Entries shown -
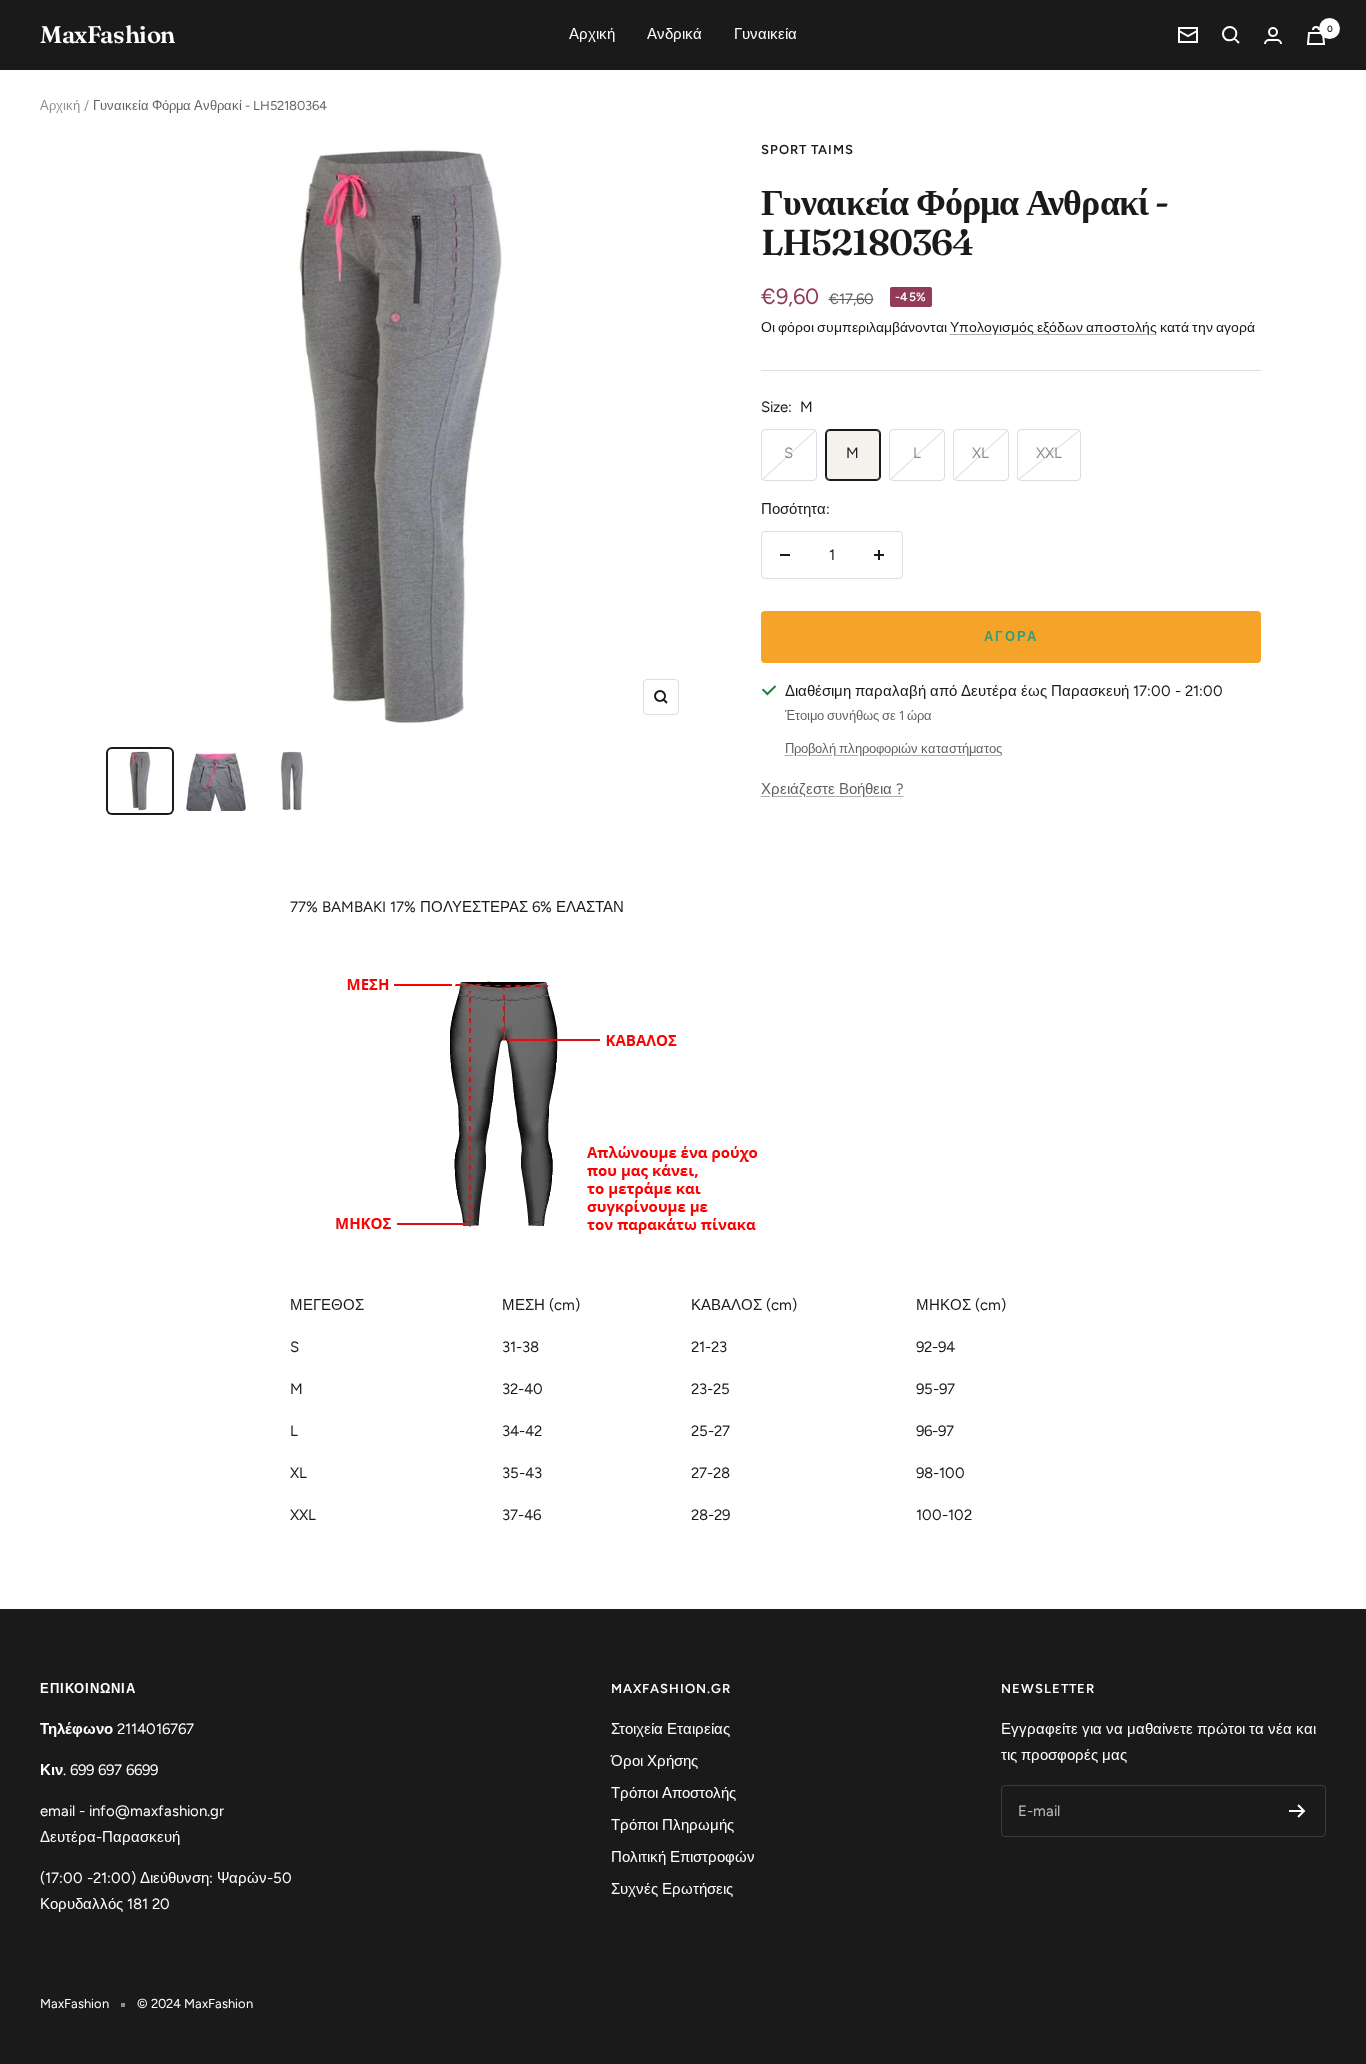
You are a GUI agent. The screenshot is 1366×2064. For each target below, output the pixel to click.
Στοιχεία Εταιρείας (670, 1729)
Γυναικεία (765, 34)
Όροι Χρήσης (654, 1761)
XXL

How to complete this task - The data above must be copied exactly. Leave out the pictures.

Finished task -
You are a GUI agent. The screenshot is 1366×2064. For each target below, output the pixel to click.
Στοιχεία Εταιρείας (670, 1729)
Γυναικεία (765, 34)
Όροι Χρήσης (654, 1761)
XXL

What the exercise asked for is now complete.